Regardless, if the OP is more risk averse than the partner, they aren’t compatible, so better to part ways now before it ruins their relationship completely.

Rotundandhappy · 17/10/2020 09:28

The guy has cleared his mortgage in his 40s. He’s obviously far more savvy than the OP.

flaviaritt · 17/10/2020 09:29

Do you honestly think he won’t be tapping the OP for a bit of cash here and there, or expecting her to take him in if it all goes belly up and he loses everything?

No idea. Nothing she’s said makes him out to be after anything from her. She wants to keep her own finances separate, which means his are separate, too.

SchrodingersImmigrant · 17/10/2020 09:34

I see that all of you thinking he’s the next Richard Branson have never met one of these dreamers with no idea what they’re doing!

No one thinks he is next Richard Branson, but look at it. 3 partners, all have finances to do something like that. They are obviously not all idiots. Meanwhile OP, as a NEW partner, laughs at him in a bathroom.

Homebird8 · 17/10/2020 09:37

Meanwhile OP, as a NEW partner, laughs at him in a bathroom

Because he’s thinking of himself as a developer when he doesn’t know what a project manager is.

bakereld · 17/10/2020 09:38

@Boom45

It sounds like he's got the sort of personality that gets carried away with schemes and ideas. As he's in his 40s, if this is his personality then there might not be anything you can do about it. If it's not your money or security he's intent on gambling on shiny new schemes then your best course of action might be deciding if you can spend your life with him listening to his plans and letting them fizzle out (if that's what it is) or if its not for you. Trying to change a partner into the person you want them to be isnt usually a fulfilling relationship
Just seen your post about your dad OP, and agree with the poster above.

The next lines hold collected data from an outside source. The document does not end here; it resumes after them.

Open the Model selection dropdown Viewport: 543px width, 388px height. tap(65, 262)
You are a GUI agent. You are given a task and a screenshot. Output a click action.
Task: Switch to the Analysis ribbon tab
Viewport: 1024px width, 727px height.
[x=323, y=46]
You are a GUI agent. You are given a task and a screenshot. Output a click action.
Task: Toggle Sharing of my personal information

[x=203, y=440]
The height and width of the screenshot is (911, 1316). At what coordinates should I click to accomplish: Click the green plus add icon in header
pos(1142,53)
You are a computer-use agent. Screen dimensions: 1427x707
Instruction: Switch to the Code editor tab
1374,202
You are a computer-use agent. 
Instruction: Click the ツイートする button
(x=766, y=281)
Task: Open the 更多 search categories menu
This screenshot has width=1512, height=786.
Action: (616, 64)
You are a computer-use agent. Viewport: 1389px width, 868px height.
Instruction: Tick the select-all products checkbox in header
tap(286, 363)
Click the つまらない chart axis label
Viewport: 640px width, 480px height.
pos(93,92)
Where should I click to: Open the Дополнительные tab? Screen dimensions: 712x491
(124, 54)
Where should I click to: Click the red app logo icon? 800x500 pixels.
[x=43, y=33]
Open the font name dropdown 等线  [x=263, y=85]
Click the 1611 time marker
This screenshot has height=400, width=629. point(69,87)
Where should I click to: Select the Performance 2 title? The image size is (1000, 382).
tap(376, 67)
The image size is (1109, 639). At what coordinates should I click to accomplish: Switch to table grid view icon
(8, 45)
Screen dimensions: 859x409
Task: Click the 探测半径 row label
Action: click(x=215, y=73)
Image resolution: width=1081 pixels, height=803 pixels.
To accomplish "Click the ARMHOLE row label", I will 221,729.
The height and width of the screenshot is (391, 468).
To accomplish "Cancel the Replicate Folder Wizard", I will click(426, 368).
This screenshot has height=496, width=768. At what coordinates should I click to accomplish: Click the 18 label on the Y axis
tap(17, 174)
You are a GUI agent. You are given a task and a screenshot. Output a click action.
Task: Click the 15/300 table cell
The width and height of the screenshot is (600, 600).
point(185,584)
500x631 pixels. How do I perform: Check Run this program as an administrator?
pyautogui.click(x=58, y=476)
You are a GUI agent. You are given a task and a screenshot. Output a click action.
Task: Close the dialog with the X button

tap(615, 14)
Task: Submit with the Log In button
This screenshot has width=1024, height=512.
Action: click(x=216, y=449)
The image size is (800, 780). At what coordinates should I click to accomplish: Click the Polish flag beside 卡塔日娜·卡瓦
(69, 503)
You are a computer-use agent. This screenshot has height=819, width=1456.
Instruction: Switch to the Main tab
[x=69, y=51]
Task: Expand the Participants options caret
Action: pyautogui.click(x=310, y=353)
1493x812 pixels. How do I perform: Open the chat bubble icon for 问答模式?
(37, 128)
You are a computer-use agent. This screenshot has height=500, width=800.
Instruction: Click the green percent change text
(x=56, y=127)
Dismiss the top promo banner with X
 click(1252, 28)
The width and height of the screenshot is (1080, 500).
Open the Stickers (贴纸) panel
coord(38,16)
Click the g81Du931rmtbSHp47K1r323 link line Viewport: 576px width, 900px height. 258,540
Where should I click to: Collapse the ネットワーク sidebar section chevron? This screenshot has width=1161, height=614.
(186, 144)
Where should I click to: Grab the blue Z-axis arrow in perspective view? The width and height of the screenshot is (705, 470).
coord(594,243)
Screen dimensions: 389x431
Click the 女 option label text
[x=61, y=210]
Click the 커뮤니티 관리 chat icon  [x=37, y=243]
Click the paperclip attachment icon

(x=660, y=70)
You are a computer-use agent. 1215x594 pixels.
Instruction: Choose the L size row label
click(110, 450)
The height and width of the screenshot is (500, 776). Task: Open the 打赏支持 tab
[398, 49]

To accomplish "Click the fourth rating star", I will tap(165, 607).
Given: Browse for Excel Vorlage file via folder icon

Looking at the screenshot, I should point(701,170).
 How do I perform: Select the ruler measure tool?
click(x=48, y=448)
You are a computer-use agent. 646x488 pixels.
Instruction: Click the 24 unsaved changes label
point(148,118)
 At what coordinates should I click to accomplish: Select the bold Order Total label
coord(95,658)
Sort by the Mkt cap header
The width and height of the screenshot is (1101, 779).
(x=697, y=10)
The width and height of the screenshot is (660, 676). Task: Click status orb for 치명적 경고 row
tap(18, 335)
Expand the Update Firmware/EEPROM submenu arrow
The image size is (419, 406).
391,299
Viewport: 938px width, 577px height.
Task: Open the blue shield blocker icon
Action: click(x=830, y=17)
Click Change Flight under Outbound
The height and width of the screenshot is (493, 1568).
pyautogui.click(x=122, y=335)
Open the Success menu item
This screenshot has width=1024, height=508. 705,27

My dad was the same, my poor mum suffered as a result. She really struggled financially after finally divorcing him, and it's something I'll never forget.

Don't let this man put the same experience over you/your kids. These types of men always have brand new shiny idea that results in financial mismanagement and worry. It's very hard to change a man like this.

I don't think it's a surprise you were drawn to him iyswim? Find a man who can offer consistent security for you and your children OP Flowers

SchrodingersImmigrant · 17/10/2020 09:39

@Homebird8

Meanwhile OP, as a NEW partner, laughs at him in a bathroom

Because he’s thinking of himself as a developer when he doesn’t know what a project manager is.

Well he can learn as he goes🤷🏻 We all learned some parts as we went.
TenOclock · 17/10/2020 09:41

The thing is most really wealthy people did (and do) do something most people wouldn't have taken the risk on, to get where they are.

I used to work in banking with higher end medium sized corporates. Most were first generation business turning over, £10-£20m and keeping their owners in very god style. The thing those businessmen (and they almost all were men) had in common is they didn't worry too much, which enabled them to take the risks that made them rich.

We wouldn't have lent for this flats scheme though Grin

flaviaritt · 17/10/2020 09:41

If this was the other way round and the OP’s partner was being this controlling about what she did with her own money, MN would be calling for his head.

Mummyoflittledragon · 17/10/2020 09:43

@Rotundandhappy

The guy has cleared his mortgage in his 40s. He’s obviously far more savvy than the OP.
Depends. We would have cleared ours years ago had we stayed in the first house we bought.